Using spring 2.0.8, jpa1, hibernate 3.0.5.

I'm tempted to create a non-spring managed entitymanagerfactory and do everything directly but fear that would interfere w/ the rest of the Spring managed entity and transaction manager.


I'm not sure if you can get away from using some SQL. This would depend if your develoeprs are staring with an empty database with no schema defined or if the tables are there but they are empty.

If you starting with empty tables then you could use a Java approach to generating the data. I'm not that familiar with Maven but I assume you can create some task that would use your DAO classes to generate the data. You could probably even write it using a JVM based scripting language like Groovy that would be able to use your DAO classes directly. You would have a similar task that would clear the data from the tables. Then your developers would just run these tasks on the command line or through their IDE as a manual step after checkout.

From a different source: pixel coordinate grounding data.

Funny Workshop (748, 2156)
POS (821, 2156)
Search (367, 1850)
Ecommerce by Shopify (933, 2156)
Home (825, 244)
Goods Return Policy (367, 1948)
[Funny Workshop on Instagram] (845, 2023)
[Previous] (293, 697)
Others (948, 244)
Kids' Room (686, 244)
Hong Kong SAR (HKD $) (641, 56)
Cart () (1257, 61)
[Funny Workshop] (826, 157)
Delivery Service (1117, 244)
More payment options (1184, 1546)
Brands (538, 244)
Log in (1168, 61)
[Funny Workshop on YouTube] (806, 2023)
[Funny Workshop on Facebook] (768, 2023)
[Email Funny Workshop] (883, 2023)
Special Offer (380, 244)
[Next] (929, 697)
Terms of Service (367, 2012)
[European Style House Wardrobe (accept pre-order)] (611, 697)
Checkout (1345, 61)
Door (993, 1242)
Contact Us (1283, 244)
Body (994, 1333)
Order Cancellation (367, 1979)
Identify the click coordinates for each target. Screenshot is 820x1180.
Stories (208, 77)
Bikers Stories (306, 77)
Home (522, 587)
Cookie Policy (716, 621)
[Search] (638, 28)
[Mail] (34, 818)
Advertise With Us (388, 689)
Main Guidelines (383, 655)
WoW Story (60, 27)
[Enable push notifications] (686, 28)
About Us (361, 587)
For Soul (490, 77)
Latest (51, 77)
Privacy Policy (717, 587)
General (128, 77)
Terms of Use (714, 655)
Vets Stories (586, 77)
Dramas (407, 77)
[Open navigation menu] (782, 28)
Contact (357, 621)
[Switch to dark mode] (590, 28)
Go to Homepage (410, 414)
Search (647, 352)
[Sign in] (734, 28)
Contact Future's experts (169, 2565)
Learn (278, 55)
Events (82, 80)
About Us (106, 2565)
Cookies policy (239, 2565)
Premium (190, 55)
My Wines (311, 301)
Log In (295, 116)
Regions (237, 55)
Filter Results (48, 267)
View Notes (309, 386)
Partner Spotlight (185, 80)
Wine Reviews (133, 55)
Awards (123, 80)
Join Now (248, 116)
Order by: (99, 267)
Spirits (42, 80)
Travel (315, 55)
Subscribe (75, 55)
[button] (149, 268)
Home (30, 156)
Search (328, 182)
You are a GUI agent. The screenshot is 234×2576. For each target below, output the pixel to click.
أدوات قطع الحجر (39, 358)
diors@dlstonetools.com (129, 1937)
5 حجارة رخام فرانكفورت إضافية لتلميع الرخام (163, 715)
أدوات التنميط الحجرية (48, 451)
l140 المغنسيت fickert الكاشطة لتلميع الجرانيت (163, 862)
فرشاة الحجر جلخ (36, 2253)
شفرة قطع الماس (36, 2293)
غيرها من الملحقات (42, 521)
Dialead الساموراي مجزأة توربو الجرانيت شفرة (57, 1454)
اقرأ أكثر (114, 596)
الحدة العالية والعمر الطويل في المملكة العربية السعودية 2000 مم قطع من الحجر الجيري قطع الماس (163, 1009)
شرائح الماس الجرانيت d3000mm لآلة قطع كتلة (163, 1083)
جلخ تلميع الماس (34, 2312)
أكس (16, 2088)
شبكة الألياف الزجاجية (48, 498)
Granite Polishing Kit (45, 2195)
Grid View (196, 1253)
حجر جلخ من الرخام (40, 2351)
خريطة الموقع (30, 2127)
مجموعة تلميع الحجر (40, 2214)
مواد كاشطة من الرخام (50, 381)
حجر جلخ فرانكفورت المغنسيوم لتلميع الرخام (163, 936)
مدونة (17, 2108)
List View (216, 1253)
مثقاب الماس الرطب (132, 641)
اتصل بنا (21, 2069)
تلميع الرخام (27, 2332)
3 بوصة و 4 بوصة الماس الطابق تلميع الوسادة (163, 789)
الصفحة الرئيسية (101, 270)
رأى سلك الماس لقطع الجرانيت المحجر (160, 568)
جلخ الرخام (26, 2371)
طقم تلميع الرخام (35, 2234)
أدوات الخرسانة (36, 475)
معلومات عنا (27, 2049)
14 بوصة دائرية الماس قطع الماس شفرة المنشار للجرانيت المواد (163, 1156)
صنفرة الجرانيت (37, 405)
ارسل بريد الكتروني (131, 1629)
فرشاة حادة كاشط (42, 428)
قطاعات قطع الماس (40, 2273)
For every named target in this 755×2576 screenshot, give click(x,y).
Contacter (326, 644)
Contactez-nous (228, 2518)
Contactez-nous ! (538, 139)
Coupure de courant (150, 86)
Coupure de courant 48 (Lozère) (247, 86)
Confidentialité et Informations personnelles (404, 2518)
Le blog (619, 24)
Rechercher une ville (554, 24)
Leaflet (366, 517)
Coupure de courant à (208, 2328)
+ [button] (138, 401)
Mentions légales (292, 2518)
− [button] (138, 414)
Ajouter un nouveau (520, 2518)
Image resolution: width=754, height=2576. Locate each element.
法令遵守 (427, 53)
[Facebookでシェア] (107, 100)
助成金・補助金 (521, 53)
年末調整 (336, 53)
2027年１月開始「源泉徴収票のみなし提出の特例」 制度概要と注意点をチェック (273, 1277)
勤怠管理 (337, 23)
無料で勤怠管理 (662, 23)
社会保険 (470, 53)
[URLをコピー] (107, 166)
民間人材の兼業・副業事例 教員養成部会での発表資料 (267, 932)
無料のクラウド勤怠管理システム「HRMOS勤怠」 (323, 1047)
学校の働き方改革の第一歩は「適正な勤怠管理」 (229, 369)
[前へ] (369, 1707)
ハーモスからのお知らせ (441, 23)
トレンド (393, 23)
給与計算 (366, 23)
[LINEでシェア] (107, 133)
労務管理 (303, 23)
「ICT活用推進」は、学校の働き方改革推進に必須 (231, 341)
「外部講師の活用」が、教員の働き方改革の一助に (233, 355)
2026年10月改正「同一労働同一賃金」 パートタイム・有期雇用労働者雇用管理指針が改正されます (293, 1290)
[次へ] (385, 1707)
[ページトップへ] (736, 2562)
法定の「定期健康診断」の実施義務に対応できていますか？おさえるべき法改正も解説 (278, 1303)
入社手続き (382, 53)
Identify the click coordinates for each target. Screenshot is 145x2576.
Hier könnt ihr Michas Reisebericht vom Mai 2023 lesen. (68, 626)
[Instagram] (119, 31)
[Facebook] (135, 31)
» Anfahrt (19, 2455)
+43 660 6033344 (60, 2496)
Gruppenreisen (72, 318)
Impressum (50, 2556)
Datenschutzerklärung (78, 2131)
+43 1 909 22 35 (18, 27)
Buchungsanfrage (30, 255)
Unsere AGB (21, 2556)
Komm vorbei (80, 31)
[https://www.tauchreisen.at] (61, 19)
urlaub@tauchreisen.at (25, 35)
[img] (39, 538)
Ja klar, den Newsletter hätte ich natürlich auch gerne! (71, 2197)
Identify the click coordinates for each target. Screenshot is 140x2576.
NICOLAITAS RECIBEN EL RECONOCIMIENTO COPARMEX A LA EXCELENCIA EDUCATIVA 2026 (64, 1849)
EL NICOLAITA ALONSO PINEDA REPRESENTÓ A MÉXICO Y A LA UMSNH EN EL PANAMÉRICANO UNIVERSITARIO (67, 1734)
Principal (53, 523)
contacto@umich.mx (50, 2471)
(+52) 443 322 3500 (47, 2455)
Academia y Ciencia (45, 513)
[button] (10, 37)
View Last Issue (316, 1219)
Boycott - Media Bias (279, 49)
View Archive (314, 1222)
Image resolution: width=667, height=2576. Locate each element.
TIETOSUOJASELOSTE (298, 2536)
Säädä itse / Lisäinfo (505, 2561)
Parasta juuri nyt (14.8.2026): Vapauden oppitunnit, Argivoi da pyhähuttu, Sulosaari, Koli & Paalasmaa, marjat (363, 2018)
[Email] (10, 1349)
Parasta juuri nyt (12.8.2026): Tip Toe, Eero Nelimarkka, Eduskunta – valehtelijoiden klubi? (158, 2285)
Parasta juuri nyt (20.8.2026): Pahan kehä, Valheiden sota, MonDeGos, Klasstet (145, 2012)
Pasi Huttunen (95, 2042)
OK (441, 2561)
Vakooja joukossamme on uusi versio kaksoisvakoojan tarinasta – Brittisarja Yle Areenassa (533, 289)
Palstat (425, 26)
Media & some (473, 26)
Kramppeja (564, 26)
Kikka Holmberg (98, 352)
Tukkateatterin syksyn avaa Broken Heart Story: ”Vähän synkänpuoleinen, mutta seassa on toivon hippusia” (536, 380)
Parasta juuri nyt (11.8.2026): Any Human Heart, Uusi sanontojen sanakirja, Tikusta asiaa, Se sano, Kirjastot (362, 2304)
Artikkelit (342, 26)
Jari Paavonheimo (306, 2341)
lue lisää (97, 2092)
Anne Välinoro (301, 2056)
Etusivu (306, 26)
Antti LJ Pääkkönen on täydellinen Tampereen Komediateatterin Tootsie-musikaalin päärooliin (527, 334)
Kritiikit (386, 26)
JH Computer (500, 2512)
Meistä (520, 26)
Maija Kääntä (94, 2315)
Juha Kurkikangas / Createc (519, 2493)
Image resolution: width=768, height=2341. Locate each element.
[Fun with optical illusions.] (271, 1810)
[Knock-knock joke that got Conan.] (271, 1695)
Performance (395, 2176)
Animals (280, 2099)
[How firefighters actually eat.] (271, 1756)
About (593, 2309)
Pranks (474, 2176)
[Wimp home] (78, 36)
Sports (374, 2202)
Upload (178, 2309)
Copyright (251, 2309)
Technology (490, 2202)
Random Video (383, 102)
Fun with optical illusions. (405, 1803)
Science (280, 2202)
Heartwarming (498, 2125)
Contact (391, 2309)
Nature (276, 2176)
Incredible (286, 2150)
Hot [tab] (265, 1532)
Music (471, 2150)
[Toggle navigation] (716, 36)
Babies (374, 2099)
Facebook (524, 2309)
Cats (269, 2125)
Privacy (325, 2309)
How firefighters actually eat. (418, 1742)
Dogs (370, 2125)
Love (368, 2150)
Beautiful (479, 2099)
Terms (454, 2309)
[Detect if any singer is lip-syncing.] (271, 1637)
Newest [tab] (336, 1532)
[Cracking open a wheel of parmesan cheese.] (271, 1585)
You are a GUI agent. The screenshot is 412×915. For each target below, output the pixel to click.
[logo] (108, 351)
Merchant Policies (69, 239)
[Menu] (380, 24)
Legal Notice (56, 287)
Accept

If you have a fresh database instance that I think you will need to execute some SQL just to create the schema. You could technically do that with executing SQL calls with hibernate but that really doesn't seem worth it.


Found this ServletContextListener example by mkyong. Quoting the article:

You want to initialize the database connection pool before the web application is start, is there a “main()” method in whole web application?

This sounds to me like the right place where to have code to insert initial DB data.

I tested this approach to insert some initial data for my webapp; it works.


I found some interesting code in this repository: https://github.com/resilient-data-systems/fast-stateless-api-authentication

This works pretty neat in my project:

@Component
@DependsOn({ "dataSource" })
public class SampleDataPopulator {
    private final static Logger log = LoggerFactory.getLogger(SampleDataPopulator.class);

    @Inject
    MyRepository myRepository

    @PostConstruct
    public void populateSampleData() {
        MyItem item = new ResourceDatabasePopulator();
        myRepository.save(item);

        log.info("Populated DB with sample data");
    }
}


You can put a file called data.sql in src/main/resources, it will be read and executed automatically on startup. See this tutorial.

The other answers did not work for me.